Contributors: Makoto Fujimura, Jared Stacy & Bianca Valencia Criscuolo
Heading image: The Muses: First Love, Oil and Acrylic on Canvas, 40“x30”. Copyright © 2021 Bianca Valencia Criscuolo.
A Note from IAMCultureCare
A few weeks ago I had the privilege of attending a beautiful concert by my former university choir, which was touring parts of the east coast during their spring break. It’s always a slightly odd feeling to be an onlooker for the first time into what was once a highly significant part of one’s identity, to no longer be a participant but instead a receiver. This can happen with a musical group, sports team, dance troupe, theatrical company, or any body where the whole is more than the sum of its individual parts. To be on the other side of the stage is merely to take on a different role in the generative interplay of art, artist, audience. It’s a performative dialogue without which art in some sense can’t exist.
Culture Care seeks to amplify these generative moments and respond, ultimately, with hope.
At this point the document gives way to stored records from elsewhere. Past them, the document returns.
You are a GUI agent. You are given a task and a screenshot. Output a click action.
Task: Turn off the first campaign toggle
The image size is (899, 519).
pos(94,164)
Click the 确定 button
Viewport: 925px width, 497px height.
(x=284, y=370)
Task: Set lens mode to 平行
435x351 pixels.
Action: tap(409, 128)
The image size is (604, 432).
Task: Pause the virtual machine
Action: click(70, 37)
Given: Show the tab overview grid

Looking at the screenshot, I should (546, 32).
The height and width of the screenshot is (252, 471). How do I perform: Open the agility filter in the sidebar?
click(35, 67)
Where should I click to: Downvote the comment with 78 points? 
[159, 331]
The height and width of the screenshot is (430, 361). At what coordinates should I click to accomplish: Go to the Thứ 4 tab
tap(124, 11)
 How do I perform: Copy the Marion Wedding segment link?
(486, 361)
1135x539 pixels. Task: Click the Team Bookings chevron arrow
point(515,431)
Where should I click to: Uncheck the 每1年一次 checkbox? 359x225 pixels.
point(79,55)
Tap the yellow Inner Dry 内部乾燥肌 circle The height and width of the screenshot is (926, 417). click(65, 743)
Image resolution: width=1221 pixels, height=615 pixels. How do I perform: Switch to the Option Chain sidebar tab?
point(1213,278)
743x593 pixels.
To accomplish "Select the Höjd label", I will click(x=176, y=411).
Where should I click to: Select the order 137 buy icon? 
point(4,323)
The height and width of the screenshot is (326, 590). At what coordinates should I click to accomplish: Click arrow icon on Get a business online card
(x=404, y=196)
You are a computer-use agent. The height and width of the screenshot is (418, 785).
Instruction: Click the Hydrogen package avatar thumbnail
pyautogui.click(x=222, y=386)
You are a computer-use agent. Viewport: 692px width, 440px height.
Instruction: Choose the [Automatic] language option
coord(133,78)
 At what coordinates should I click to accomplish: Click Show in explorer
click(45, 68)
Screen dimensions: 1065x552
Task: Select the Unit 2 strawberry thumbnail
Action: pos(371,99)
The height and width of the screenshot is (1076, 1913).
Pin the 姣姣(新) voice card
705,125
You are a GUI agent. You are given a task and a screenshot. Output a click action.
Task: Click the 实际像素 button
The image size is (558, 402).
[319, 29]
At least, that’s what theologian Jared Stacy urges us to do, in his final installment in an Ethos of Culture Care essay series. That generativity is also echoed in IAMCultureCare founder Makoto Fujimura’s brief note reflecting on his recent speaking engagement in Greenville, SC. Finally, our art feature this month explores that mysterious interplay between art, dreams, and reality, with a preview of Connecticut-based artist (and Embers International Artist Advocate) Bianca Valencia Criscuolo’s upcoming solo show. Bianca’s art also features as the newsletter heading image for this month.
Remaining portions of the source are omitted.